The effects of Zr doping on the atomic and electronic properties of the ceria (111) surface were studied using first-principles density functional theory with the inclusion of on-site Coulomb interaction. The atomic structures, electronic structure, and the vacancy formation energies of the Zr-doped and undoped ceria(111) surfaces were compared.

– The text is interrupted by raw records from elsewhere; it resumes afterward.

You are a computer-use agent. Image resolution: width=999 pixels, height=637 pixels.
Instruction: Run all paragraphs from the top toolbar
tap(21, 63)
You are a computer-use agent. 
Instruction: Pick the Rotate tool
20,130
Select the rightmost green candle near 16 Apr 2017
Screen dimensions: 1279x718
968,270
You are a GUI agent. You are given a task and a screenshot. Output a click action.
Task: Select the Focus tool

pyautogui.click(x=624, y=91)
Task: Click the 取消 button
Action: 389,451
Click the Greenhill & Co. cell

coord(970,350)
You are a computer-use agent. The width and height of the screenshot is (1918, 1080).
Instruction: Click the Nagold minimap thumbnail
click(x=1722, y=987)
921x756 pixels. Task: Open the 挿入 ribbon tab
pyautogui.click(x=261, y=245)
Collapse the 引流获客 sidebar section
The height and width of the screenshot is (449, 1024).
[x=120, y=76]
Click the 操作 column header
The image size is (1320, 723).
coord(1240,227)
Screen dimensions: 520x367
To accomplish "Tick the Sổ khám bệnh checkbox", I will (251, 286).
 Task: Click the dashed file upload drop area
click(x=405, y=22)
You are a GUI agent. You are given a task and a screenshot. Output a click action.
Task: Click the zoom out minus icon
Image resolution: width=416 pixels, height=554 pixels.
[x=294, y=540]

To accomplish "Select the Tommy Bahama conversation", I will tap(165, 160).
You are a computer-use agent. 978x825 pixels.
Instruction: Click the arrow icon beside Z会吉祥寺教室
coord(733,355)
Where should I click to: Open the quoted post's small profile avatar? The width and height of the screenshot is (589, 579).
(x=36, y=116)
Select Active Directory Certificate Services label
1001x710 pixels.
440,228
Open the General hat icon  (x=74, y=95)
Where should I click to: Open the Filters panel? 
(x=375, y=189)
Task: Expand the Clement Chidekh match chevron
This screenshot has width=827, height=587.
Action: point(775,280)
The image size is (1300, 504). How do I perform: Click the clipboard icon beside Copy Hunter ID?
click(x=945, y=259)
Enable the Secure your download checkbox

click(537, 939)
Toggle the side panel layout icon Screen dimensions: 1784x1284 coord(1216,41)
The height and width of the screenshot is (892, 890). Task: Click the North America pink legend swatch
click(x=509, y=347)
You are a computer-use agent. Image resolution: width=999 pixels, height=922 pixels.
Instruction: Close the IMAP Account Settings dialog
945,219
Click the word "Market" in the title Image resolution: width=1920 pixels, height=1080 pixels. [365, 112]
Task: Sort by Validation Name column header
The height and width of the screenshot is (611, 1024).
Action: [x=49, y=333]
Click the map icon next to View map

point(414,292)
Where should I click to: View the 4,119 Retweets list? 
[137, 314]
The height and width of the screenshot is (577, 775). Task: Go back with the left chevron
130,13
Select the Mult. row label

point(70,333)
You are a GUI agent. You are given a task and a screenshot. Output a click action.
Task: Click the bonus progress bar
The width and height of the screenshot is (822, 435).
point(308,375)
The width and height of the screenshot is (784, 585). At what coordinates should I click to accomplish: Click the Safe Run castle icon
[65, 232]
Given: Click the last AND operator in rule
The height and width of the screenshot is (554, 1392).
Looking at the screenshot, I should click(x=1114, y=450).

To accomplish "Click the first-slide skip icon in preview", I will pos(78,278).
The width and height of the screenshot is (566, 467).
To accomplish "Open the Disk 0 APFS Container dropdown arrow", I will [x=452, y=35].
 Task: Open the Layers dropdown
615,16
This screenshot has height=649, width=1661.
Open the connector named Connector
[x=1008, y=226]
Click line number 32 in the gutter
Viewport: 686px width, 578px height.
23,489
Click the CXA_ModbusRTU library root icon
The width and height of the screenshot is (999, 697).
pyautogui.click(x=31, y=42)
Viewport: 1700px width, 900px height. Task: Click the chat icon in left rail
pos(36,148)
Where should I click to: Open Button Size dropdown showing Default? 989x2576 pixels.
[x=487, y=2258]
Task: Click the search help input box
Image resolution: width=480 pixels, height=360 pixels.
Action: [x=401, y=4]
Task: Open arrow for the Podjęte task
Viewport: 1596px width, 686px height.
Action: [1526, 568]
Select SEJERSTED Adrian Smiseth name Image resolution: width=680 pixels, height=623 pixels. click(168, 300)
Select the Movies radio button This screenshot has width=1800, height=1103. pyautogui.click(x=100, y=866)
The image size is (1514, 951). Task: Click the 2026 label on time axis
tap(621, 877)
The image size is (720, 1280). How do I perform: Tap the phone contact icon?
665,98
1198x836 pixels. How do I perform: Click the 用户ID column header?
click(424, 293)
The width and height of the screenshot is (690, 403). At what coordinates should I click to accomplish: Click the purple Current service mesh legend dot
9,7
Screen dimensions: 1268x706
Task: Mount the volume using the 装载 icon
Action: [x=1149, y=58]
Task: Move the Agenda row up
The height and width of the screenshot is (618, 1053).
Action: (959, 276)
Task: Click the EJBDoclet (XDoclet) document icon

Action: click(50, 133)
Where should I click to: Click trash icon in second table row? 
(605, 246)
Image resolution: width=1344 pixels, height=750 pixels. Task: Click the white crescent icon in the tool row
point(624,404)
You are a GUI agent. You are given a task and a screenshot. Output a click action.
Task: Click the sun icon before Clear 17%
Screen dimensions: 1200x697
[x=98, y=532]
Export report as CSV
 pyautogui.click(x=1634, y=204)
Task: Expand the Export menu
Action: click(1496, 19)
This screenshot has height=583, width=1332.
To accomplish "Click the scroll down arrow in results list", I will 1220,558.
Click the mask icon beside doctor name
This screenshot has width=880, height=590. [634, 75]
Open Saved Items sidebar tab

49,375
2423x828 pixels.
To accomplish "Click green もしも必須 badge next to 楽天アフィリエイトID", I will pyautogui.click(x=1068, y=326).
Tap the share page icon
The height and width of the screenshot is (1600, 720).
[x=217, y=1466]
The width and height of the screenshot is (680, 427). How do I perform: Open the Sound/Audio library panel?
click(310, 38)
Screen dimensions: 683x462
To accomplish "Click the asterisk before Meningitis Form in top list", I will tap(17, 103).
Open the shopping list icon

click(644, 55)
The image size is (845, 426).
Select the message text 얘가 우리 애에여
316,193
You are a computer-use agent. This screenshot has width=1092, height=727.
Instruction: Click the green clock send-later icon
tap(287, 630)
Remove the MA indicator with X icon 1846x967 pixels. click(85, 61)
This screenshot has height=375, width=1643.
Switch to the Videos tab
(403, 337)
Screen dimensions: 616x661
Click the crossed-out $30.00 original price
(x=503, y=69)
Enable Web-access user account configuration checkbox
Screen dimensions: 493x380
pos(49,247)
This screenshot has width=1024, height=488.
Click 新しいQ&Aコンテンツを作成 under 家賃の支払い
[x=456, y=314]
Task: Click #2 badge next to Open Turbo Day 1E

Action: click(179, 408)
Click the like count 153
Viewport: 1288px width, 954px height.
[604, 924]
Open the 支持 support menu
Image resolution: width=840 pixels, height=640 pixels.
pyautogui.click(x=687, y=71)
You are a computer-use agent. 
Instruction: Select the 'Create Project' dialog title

It was found that (i) Zr doping induces a severe distortion of the unreduced surface structure; (ii) at the reduced Zr-doped ceria(111) surface, the O anions around the O vacancy show much larger displacements than those on the pure CeO2(111) surface; (iii) an O vacancy was more easily formed around the Zr dopant, and the reduction energy was lowered by about 0.5eV; (iv) the excess electrons left by the removed O atom localize on the two Ce cations neighboring the vacancy and thus brings about the reduction of the two Ce4+ ions; and (v) the atomic structure modification induced by the Zr doping plays a vital role in facilitating the reduction of the ceria–zirconia solid solution as compared to the pure ceria.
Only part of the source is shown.